The found set() message indicates that the ListField is empty (i.e. your srl_tags list is empty). I agree that the error message is not helpful here. (I'm undecided on whether this should be an error or not)
is it intentional that your srl_tags is empty?
I faced this exception a couple of days back. It was because one of the times ListField was instantiated with empty list []. I believe you are having a similar problem. In the loop, one of the times srl_tags is actually an empty list. When the list is non-empty, all of them are of same type though. Can you check if this is true? If so, I can help to fix it.
ListField([]) (instantiation with empty list) does not work since the list field must know what type of field it is containing.
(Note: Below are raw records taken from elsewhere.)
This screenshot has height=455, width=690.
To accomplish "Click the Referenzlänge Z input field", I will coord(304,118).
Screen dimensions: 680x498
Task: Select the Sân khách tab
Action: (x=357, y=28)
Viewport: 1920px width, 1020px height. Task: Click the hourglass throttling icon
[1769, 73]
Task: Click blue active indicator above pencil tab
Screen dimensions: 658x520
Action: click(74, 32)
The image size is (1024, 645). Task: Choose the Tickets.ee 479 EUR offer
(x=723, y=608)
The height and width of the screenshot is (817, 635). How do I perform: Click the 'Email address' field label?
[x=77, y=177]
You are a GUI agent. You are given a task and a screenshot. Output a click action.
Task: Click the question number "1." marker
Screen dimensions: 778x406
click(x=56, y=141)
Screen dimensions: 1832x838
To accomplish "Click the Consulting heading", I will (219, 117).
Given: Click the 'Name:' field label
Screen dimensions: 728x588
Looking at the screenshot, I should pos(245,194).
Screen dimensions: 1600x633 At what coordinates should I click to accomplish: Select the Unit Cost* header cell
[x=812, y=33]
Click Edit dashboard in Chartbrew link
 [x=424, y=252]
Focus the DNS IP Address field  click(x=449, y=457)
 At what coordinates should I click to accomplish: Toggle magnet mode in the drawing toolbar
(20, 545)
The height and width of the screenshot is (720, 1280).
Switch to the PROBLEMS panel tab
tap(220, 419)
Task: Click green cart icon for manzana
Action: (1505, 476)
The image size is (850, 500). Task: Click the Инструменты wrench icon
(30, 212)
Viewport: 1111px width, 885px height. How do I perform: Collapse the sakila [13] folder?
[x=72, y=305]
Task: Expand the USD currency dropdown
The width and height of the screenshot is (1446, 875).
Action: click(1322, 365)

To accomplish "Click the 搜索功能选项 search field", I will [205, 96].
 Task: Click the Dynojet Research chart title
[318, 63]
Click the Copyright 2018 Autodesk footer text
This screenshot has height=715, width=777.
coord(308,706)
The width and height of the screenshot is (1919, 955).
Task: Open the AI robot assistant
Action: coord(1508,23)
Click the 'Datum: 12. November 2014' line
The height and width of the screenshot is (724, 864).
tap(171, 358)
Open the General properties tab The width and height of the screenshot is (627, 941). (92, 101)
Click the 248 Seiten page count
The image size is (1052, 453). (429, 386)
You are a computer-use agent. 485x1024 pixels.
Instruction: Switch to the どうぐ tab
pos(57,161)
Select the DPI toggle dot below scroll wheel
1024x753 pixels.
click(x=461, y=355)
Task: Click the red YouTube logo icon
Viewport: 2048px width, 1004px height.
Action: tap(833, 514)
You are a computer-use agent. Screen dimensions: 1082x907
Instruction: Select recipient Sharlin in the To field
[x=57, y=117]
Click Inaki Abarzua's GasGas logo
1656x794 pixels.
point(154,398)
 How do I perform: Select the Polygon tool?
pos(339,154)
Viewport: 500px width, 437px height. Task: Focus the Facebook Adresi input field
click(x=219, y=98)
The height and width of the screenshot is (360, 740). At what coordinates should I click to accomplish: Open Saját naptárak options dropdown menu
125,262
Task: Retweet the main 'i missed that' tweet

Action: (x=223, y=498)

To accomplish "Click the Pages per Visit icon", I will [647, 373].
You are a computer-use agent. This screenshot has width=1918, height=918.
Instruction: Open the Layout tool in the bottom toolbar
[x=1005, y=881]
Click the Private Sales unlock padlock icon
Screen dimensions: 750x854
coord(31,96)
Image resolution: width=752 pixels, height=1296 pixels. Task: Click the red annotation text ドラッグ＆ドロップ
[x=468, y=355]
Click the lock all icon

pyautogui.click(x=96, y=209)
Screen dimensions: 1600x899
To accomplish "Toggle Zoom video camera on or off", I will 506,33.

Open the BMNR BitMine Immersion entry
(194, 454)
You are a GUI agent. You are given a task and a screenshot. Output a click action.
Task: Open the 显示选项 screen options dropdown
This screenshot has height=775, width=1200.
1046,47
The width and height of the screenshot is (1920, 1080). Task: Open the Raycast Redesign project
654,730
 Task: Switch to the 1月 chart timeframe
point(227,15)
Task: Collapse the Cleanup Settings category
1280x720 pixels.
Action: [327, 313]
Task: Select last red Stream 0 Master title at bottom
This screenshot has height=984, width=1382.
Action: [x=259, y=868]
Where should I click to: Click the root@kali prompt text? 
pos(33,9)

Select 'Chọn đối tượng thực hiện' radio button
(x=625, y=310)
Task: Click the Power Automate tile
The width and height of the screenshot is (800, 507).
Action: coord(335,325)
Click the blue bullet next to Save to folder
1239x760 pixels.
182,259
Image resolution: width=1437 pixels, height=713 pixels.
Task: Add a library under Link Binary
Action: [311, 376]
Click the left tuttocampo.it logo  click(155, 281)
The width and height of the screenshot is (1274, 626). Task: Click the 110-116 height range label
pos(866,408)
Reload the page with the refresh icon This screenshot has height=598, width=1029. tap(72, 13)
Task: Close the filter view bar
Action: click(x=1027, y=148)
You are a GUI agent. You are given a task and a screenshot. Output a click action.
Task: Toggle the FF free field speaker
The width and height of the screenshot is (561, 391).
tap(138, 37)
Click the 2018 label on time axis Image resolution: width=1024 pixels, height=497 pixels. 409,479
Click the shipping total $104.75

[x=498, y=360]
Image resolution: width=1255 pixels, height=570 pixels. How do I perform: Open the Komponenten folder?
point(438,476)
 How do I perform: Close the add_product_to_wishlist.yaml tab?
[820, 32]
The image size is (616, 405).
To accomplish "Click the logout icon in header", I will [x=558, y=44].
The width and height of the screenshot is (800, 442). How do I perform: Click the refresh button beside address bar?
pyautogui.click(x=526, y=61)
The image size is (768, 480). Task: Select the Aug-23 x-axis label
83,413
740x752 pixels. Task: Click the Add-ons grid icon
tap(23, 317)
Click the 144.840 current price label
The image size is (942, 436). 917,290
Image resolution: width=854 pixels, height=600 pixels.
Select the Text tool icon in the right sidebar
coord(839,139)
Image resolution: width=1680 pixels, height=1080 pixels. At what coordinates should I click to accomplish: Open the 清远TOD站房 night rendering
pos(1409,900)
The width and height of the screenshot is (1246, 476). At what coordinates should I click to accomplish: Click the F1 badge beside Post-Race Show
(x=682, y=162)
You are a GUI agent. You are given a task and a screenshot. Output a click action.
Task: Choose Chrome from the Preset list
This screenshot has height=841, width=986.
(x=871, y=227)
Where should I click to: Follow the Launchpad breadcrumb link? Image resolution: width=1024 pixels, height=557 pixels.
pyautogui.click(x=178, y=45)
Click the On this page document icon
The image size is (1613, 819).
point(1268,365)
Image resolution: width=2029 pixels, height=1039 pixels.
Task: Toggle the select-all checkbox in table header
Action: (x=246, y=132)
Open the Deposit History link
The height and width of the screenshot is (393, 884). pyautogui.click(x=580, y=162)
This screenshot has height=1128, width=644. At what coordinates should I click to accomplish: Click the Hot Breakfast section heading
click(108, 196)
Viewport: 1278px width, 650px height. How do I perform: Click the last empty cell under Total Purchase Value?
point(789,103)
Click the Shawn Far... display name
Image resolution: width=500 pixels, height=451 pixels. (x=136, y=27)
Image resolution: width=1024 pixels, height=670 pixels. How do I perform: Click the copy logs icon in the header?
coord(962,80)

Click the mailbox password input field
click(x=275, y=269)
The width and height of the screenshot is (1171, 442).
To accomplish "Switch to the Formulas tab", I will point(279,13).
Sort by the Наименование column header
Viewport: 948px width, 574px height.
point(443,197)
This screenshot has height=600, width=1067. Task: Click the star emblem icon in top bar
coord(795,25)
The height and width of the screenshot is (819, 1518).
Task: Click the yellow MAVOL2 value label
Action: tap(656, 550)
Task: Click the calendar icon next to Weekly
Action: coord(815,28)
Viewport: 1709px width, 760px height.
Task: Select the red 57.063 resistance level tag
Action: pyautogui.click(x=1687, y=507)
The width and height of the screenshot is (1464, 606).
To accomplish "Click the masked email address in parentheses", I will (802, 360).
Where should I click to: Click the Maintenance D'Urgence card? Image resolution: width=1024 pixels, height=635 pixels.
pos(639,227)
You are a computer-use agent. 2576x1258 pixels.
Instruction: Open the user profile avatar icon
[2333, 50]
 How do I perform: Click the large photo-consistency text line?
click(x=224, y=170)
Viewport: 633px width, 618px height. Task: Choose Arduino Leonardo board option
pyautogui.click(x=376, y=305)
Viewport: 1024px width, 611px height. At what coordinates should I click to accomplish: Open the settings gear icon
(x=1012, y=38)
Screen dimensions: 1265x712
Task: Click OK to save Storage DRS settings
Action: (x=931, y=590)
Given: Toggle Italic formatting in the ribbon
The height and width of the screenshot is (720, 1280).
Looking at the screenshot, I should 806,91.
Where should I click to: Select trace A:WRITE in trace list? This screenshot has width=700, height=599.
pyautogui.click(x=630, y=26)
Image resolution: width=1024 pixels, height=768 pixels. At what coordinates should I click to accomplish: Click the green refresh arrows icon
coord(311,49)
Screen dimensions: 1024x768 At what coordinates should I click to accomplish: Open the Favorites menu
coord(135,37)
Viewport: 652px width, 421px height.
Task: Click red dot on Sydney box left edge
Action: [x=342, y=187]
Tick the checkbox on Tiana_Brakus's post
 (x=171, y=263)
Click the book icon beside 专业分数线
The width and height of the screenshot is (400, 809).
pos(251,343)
This information is essential for batching and padding. Hence, instead of calling my_list_field = ListField([]), following should be used: my_list_field = stub_list_field.empty_field(). You can check usage of empty_field in list_field_test.py
Thank you that seemed to work but it would be nice if there was a way to call the stub_list_field.empty_field() method without actually having to create an instance, creating an instance of certain feilds like a sequence field is a pain.
Now i'm getting another error I am a little new to allennlp is this because i need to mark the field as optional in my model if so is there a reference?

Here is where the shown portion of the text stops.